YOUR OBJECTIVE: Lines from the beginning of the data below through the one containing "在医学统计中，对照人群如何选择？ (360, 2360)" are to be printed exactly as they appear.

PROVIDED INFORMATION:

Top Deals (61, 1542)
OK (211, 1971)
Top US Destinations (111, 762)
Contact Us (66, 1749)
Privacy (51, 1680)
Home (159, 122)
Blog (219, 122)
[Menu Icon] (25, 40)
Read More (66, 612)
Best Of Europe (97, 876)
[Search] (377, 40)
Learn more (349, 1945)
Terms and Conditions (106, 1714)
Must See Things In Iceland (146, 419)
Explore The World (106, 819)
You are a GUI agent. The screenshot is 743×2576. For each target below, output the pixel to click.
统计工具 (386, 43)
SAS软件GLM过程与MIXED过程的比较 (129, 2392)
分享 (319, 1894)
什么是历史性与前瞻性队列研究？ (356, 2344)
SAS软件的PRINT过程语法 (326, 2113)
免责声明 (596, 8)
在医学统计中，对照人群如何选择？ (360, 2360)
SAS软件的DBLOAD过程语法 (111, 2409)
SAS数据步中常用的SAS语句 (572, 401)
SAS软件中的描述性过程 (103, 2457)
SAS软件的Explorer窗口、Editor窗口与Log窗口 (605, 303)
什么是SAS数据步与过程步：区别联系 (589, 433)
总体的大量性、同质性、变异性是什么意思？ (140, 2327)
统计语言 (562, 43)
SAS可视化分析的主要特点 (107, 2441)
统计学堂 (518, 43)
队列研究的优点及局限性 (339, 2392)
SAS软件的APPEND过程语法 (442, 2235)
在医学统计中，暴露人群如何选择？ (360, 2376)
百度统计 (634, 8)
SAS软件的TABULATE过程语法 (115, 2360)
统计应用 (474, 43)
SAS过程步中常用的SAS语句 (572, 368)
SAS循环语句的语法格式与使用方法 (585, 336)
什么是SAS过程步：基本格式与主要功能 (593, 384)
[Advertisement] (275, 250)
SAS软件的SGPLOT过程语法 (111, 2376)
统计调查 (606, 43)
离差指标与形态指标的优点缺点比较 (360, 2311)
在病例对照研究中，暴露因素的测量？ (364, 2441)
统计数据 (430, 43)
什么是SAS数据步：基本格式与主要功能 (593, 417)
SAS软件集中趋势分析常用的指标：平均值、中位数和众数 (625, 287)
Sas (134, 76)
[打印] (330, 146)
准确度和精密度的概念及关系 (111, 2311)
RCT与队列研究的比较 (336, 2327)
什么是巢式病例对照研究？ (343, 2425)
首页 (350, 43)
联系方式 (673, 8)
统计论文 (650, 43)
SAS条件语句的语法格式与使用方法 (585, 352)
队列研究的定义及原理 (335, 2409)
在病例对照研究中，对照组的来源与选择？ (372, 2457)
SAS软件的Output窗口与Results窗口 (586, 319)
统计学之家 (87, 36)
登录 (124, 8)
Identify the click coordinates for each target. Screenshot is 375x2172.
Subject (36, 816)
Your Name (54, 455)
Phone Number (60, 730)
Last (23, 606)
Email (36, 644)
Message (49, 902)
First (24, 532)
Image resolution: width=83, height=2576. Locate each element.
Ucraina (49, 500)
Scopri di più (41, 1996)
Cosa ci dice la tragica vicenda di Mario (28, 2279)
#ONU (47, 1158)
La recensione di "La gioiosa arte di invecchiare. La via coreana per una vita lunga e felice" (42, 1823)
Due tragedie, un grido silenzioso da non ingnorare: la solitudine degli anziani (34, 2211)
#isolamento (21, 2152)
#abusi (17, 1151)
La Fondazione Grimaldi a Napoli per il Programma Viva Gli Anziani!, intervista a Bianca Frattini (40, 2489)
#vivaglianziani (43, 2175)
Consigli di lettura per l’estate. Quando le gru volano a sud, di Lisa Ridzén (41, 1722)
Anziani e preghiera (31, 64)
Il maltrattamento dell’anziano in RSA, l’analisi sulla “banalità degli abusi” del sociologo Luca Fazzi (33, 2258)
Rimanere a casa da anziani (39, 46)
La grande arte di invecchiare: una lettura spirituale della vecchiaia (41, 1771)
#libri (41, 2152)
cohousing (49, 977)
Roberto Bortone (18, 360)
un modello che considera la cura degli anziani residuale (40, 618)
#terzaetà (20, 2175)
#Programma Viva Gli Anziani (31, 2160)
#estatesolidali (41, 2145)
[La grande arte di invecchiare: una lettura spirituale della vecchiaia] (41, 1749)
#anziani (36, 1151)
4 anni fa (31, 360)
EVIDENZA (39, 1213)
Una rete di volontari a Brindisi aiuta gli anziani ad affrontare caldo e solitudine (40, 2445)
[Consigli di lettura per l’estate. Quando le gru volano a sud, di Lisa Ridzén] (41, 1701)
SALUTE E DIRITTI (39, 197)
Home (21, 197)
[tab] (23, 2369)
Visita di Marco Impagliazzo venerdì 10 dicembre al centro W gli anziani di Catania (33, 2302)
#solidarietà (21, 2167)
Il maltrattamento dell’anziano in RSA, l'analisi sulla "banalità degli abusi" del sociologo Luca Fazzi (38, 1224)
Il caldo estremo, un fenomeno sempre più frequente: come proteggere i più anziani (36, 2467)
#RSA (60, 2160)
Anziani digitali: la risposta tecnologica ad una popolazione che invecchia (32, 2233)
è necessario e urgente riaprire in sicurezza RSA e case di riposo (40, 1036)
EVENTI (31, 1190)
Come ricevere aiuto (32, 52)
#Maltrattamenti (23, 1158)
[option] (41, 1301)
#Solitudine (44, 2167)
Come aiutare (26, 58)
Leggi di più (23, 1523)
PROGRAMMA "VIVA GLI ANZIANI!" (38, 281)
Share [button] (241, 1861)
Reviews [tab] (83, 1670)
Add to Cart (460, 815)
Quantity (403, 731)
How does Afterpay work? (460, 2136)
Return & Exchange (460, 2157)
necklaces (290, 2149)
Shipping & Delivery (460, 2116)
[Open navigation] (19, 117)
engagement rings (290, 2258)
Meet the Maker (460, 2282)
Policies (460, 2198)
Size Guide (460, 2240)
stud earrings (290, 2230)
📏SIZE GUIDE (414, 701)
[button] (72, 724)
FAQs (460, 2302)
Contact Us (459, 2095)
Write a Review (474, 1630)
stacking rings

EXERCISE ANSWER:
Top Deals (61, 1542)
OK (211, 1971)
Top US Destinations (111, 762)
Contact Us (66, 1749)
Privacy (51, 1680)
Home (159, 122)
Blog (219, 122)
[Menu Icon] (25, 40)
Read More (66, 612)
Best Of Europe (97, 876)
[Search] (377, 40)
Learn more (349, 1945)
Terms and Conditions (106, 1714)
Must See Things In Iceland (146, 419)
Explore The World (106, 819)
You are a GUI agent. The screenshot is 743×2576. For each target below, output the pixel to click.
统计工具 (386, 43)
SAS软件GLM过程与MIXED过程的比较 (129, 2392)
分享 (319, 1894)
什么是历史性与前瞻性队列研究？ (356, 2344)
SAS软件的PRINT过程语法 (326, 2113)
免责声明 (596, 8)
在医学统计中，对照人群如何选择？ (360, 2360)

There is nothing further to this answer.